At Deadline - Funds Take in $47.2 Billion
August 11, 2003
Fueled by strong inflows into equity funds during the month of June, mutual funds took in a net $47.2 billion, according to Merrill Lynch. Equity funds attracted $18.7 billion, bond funds $5.4 billion and money market funds $23.2 billion
This is the fourth straight month that equity funds have attracted net inflows, and may portend the market turnaround is for real. Investors split their money evenly between growth and non-growth funds, continuing a trend of the past three months.
The inflow into bond funds seems to be slowing, Merrill said, although investors' interest in corporate and high-yield bonds picked up, with this category taking in $4.8 billion. Institutional investors drove most of the $23 billion inflow to money market funds during the month.
Of all types of sector funds, technology funds took in the greatest amount of assets, reaping $224 million. That was followed by $184 million into financial sector funds and $163 million into utility funds.
Closed Funds Still Charge 12b-1 Fees, S&P Discovers
A number of mutual funds closed to new investors are still charging 12b-1 fees, Standard & Poor's found. One hundred and thirty nine funds, or 25% of the 555 funds now closed to investors, are charging an average 62 basis point 12b-1 fee. Equity funds charge the highest fee, 65 basis points. Money market funds charge an average 52 basis points and fixed-income funds 48 basis points. Seventy-four funds charge the maximum 1% fee.
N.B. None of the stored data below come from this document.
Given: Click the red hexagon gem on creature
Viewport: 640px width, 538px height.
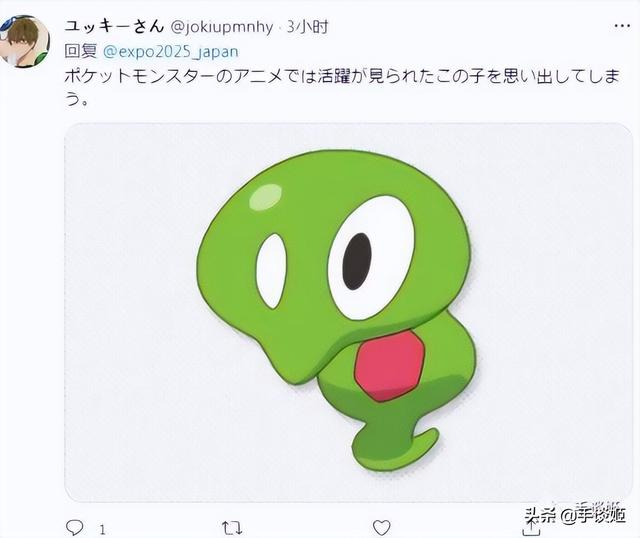Looking at the screenshot, I should [390, 365].
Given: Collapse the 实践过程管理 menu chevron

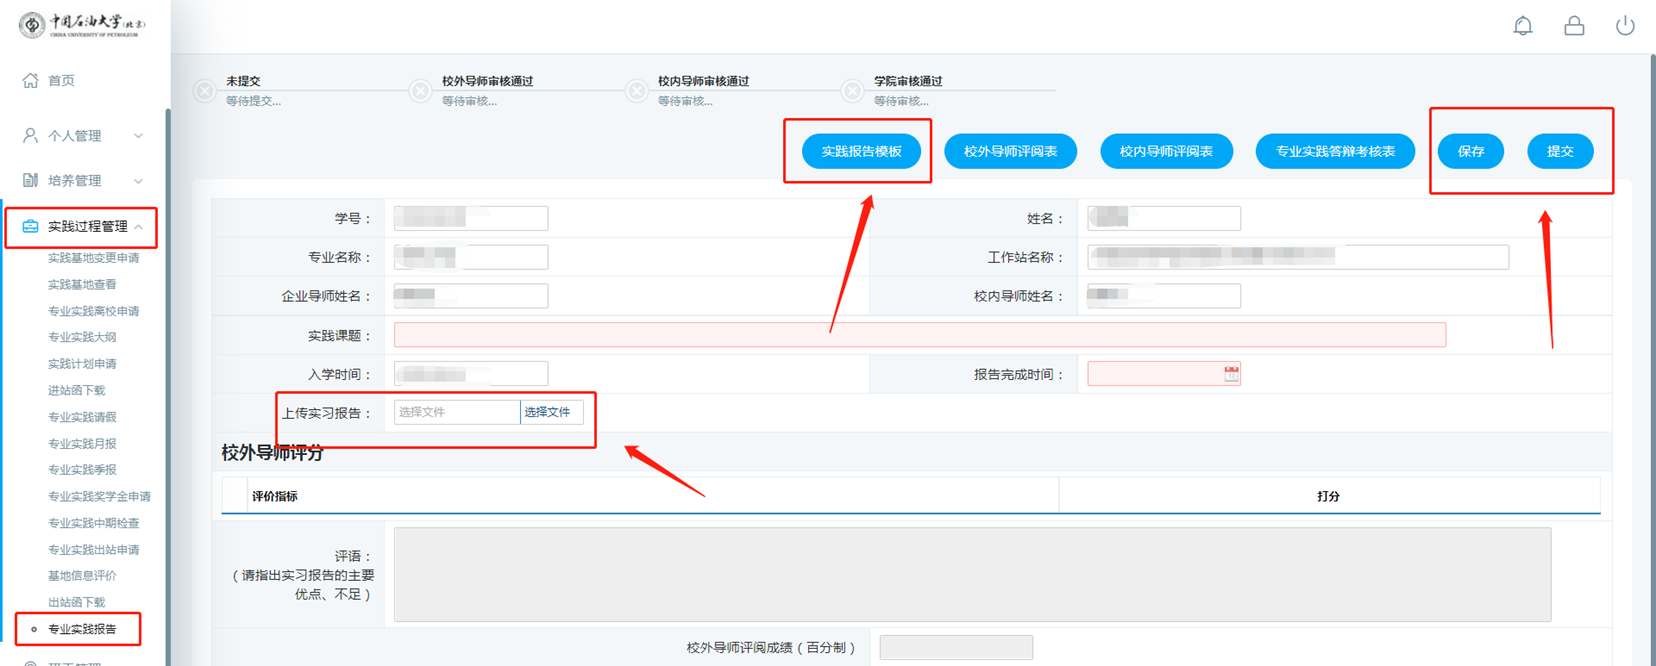Looking at the screenshot, I should (x=138, y=227).
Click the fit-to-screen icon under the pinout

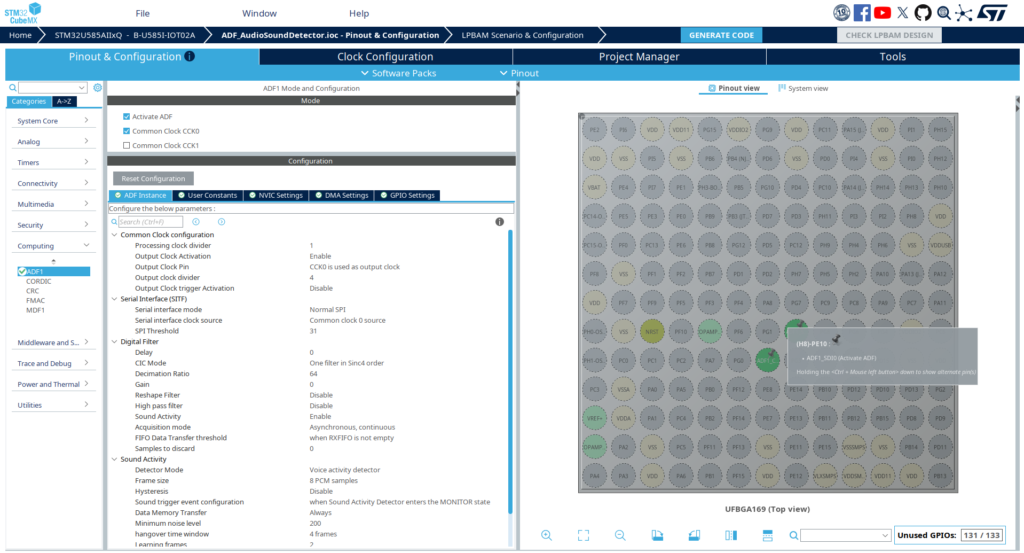pos(583,536)
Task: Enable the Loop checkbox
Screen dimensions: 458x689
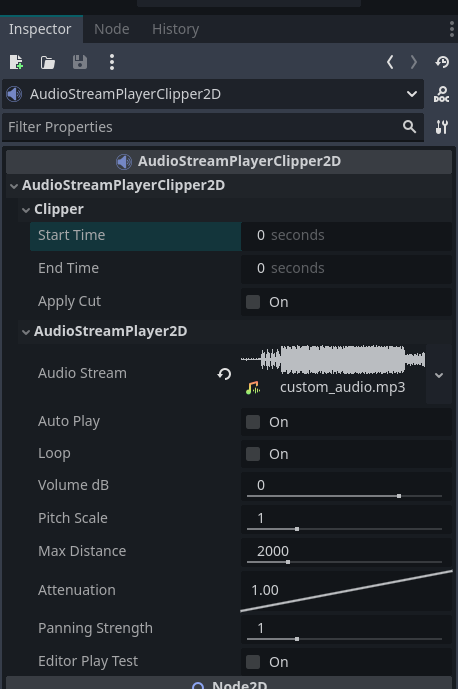Action: tap(253, 454)
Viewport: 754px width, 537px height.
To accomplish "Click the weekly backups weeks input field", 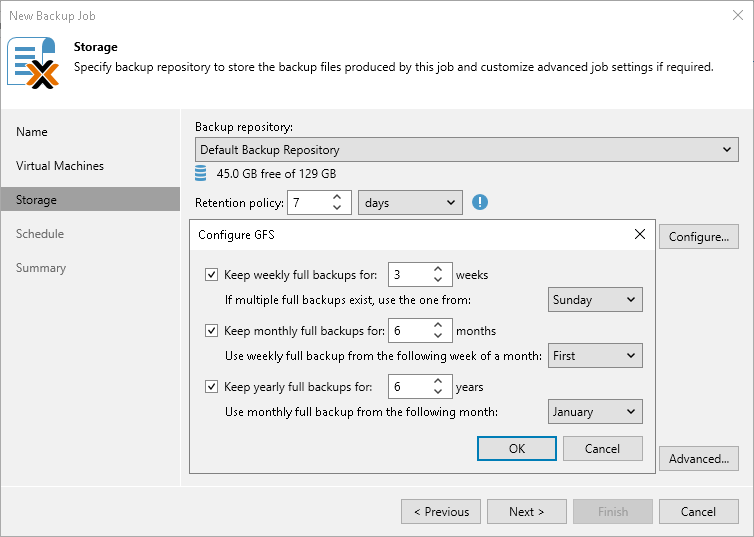I will coord(409,275).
Based on the number of closed funds still charging these fees, S&P revealed that the top five investment firms engaging in this practice are Idex Mutual Funds, Invesco Funds, ING Investments, Dreyfus Corp. and General Electric Investment Corp.
Designed to cover distribution and shareholder servicing costs, S&P said 12b-1s should not be charged on funds closed to new investments. Fund companies told S&P that 12b-1 fees are necessary for funds that remain open to existing investors, and the Investment Company Institute maintained that because these fees are used to compensate brokers, whether a fund is open or closed should have no bearing.
Nevis Capital Charged With Selective IPO Allocation
The Securities and Exchange Commission has charged Nevis Capital Management, its president, David R. Wilmerding III, and executive vice president, John C. Baker, with inequitably allocating shares of initial public offerings to only two of the firm's 105 clients. The firm only allocated IPOs to the Nevis Fund and Snowden Limited Partnership, although it falsely stated in SEC filings that it would treat all of its clients equally, the SEC said.
Regulators further charged that the Nevis Fund's exceptional cumulative returns of 90.1%, 154.6% and 286.5% as of May 31, 1999, Sept. 30, 1999 and Dec. 31, 1999 would actually have been negative 5%, negative 3.6% and 41% without its IPO holdings. These padded returns netted Nevis Capital $2.6 million in fees, the SEC said. Nonetheless, the firm misrepresented the reason for the fund's returns as its "long-term investment strategy" in its prospectus and advertisements, rather than its IPO holdings, the SEC said.
The SEC plans to hold a hearing to determine whether these allegations are true.